* THE REQUEST: Copy every line of the listing below word for word, leaving out the pictures.
════
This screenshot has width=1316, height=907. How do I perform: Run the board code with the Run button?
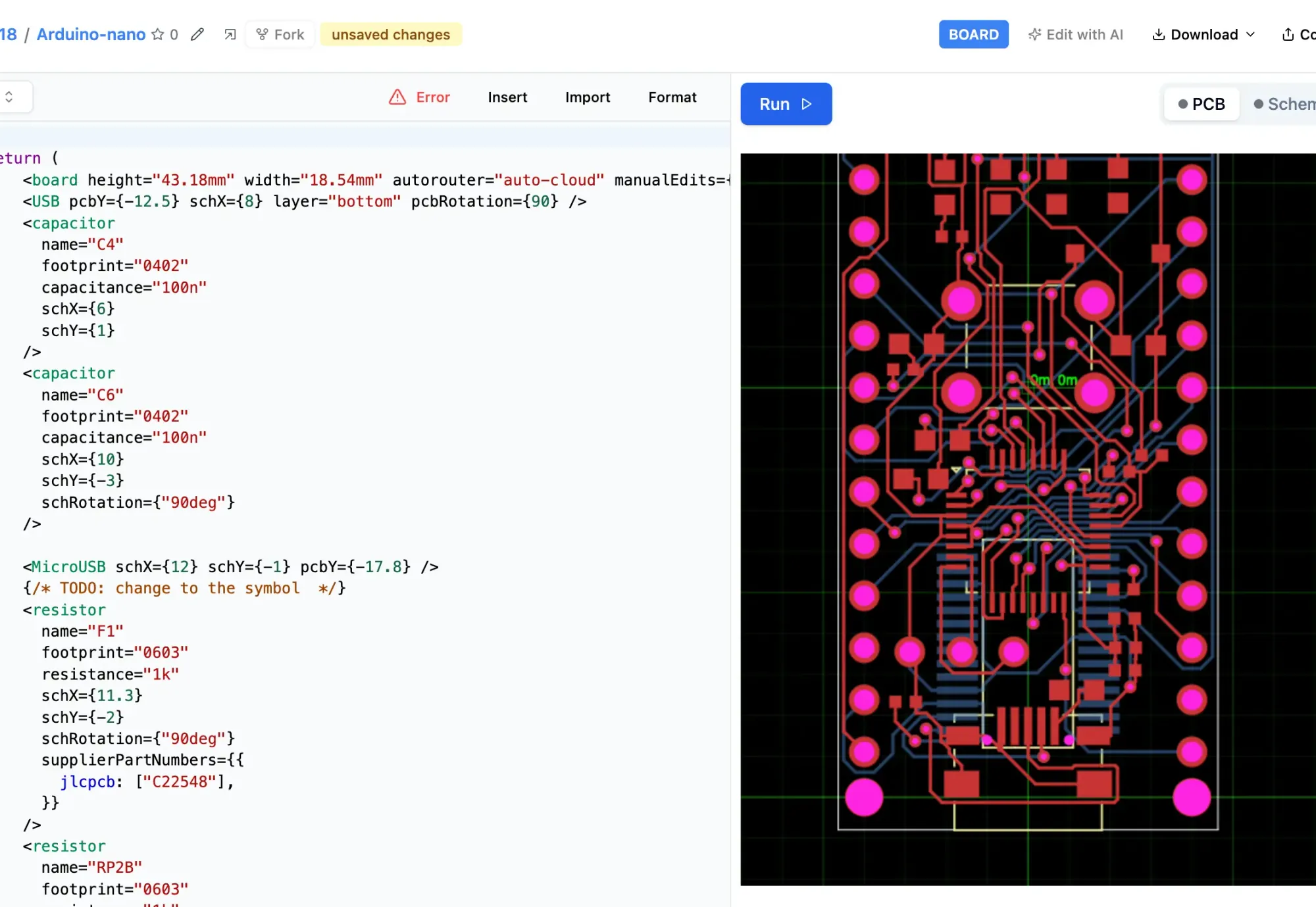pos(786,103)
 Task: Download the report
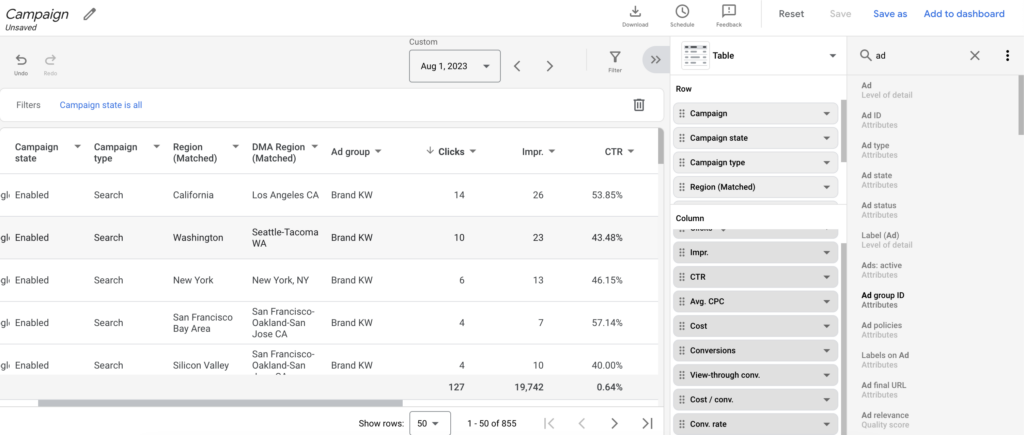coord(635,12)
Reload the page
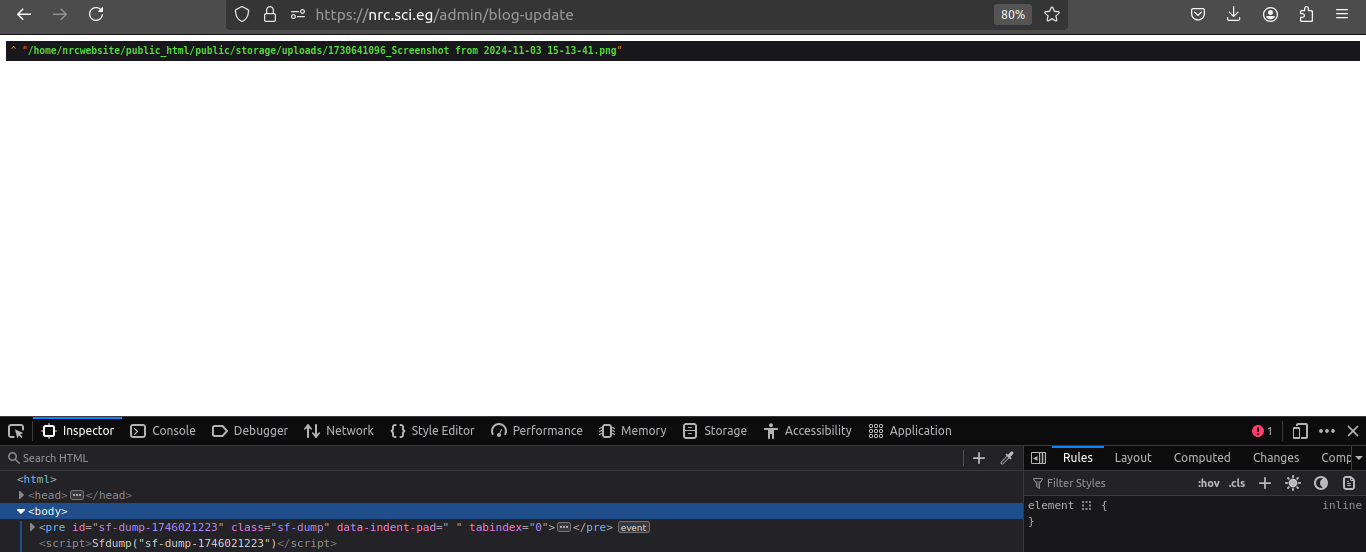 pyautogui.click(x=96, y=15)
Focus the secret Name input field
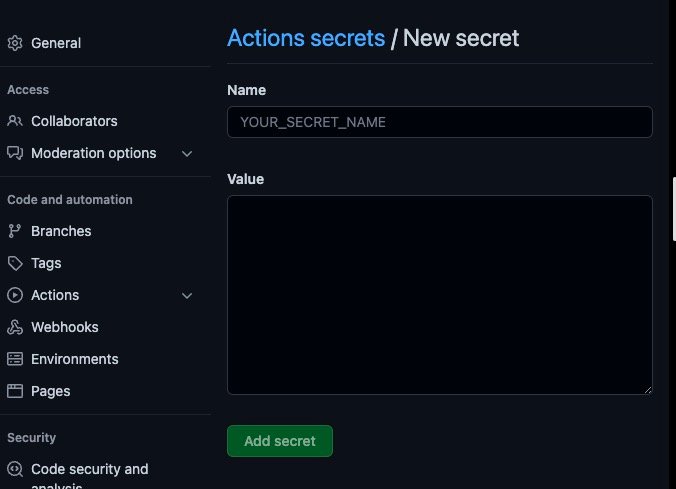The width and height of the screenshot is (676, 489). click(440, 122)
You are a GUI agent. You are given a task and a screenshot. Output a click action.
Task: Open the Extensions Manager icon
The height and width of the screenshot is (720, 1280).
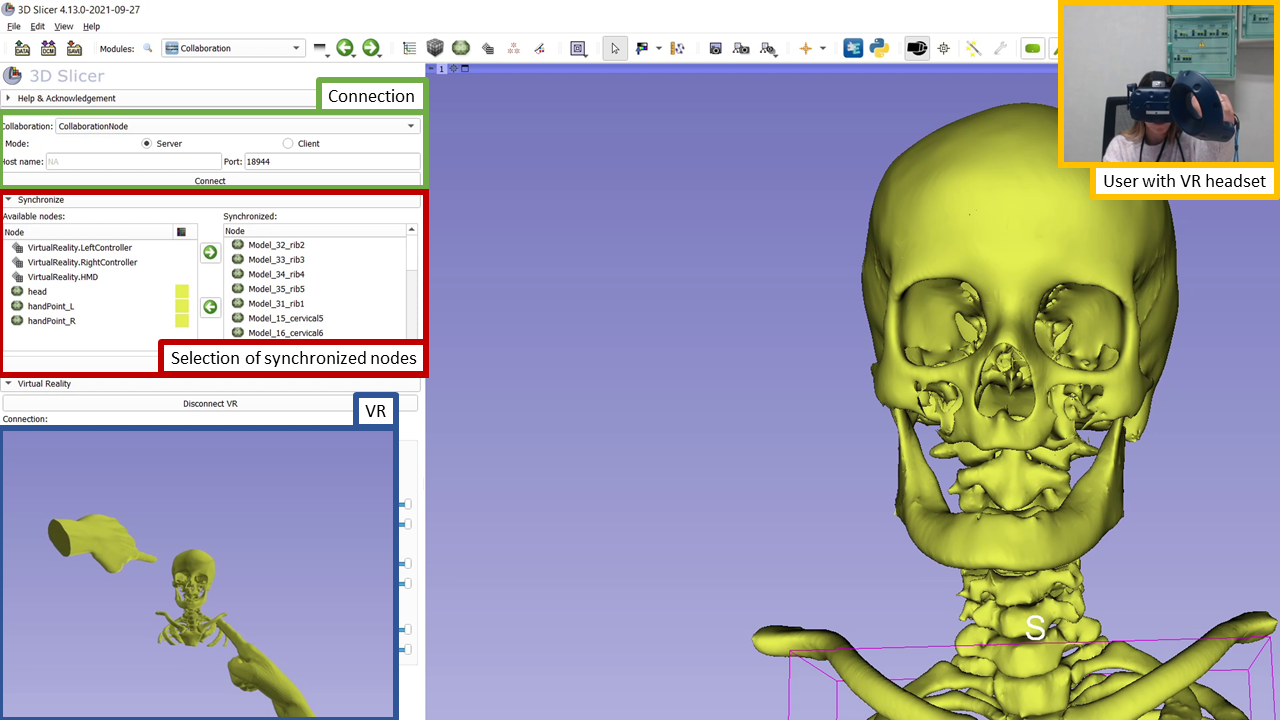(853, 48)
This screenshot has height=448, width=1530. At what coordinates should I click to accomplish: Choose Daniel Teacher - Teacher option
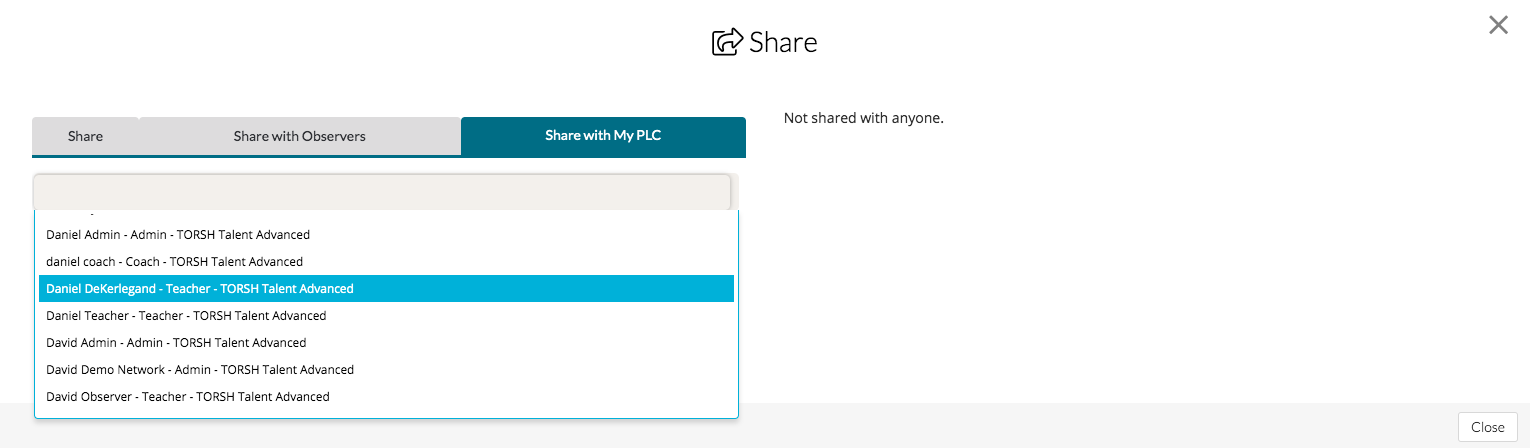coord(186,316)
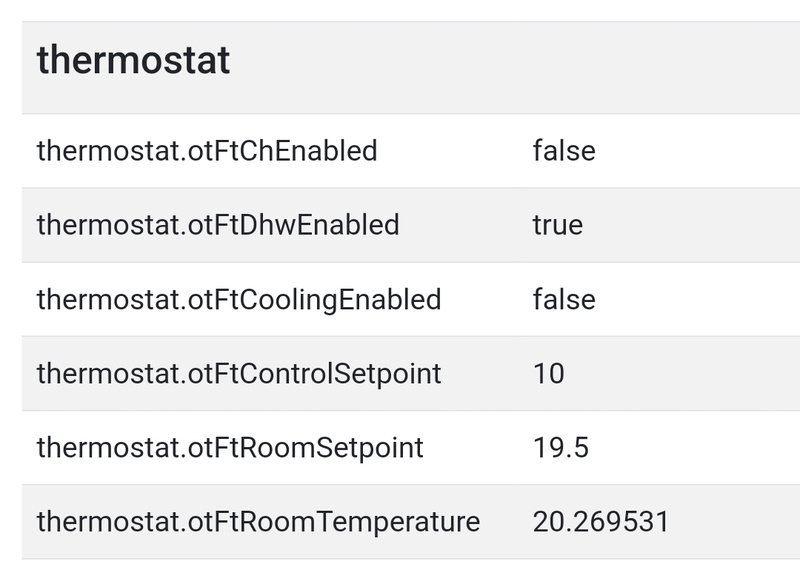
════
* EXERCISE OUTPUT:
This screenshot has width=1316, height=907. How do I perform: Run the board code with the Run button?
pos(786,103)
 Task: Download the report
coord(635,12)
Reload the page
 pyautogui.click(x=96, y=15)
Focus the secret Name input field
The width and height of the screenshot is (676, 489). click(440, 122)
You are a GUI agent. You are given a task and a screenshot. Output a click action.
Task: Open the Extensions Manager icon
The height and width of the screenshot is (720, 1280).
(853, 48)
This screenshot has height=448, width=1530. At what coordinates should I click to accomplish: Choose Daniel Teacher - Teacher option
coord(186,316)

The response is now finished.